Furthermore, we can visualize our data. To plot latency distribution we'll use the Matplotlib library.

```python
import matplotlib.pyplot as plt

# Resize the canvas
plt.gcf().set_size_inches(10, 5)

# Plot latency histograms
plt.hist(latency_v1, range=(0, 20),
 normed=True, bins=20, alpha=0.6, label="Latency Model v1")
plt.hist(latency_v2, range=(0, 20),
 normed=True, bins=20, alpha=0.6, label="Latency Model v2")

# Plot previously computed percentiles
plt.vlines(p95_v1, 0, 0.1, color="#1f77b4",
 label="95th percentile for model version 1")
plt.vlines(p95_v2, 0, 0.1, color="#ff7f0e",
 label="95th percentile for model version 2")

plt.legend()
plt.title("Latency Comparison between v1 and v2")
```

![](https://940363121-files.gitbook.io/~/files/v0/b/gitbook-legacy-files/o/assets%2F-MESaD8WY3ggQLtBByXl%2Fsync%2Fcfc47ff3e2bf29e50d5a6a2363c1c8b5e92f8c5f.png?generation=1603095671626611\&alt=media)

#### Mean Top-3 Hit Rate

Next, we'll calculate hit rates. To do so, we need new labeled data. For recommender systems, this data is usually available after a user has clicked\watched\liked\rated the item we've recommended to him. We'll use the test part of movielens as labeled data.
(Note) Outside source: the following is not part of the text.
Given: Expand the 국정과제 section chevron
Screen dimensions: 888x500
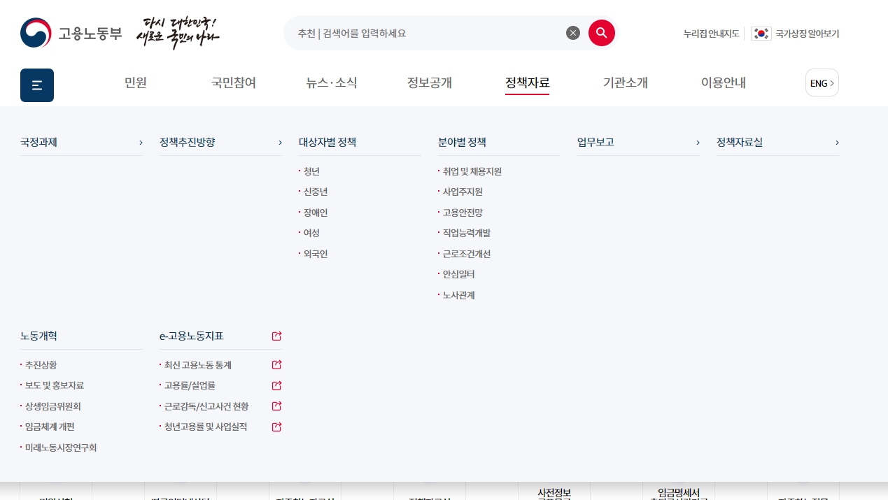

To measure how well our models were recommending movies we'll use a hit rate metric. It calculates how many movies users have watched and rated with 4 or 5 out of 3 movies recommended to him.

```python
from lightfm.datasets import fetch_movielens

test_data = fetch_movielens(min_rating=5.0)['test']
test_data = test_data.toarray()

# Dict with model version as key and mean hit rate as value
mean_hit_rate = {}
for version, df in {"v1": df_1, "v2": df_2}.items():

    # Dict with user id as key and hit rate as value
    hit_rates = {}
    for x in df.itertuples():
        hit_rates[x.user_id] = 0

        for top_x in ("top_1", "top_2", "top_3"):
            hit_rates[x.user_id] += test_data[x.user_id, getattr(x, top_x)] >= 4

    mean_hit_rate[version] = round(sum(hit_rates.values()) / len(hit_rates), 3)
```

In our case the `mean_hit_rate` variable is `{'v1': 0.137, 'v2': 0.141}` . Which means that the second model version is better in terms of hit rate.

You have successfully completed the tutorial! 🚀

Now you know how to read and analyze automatically stored data.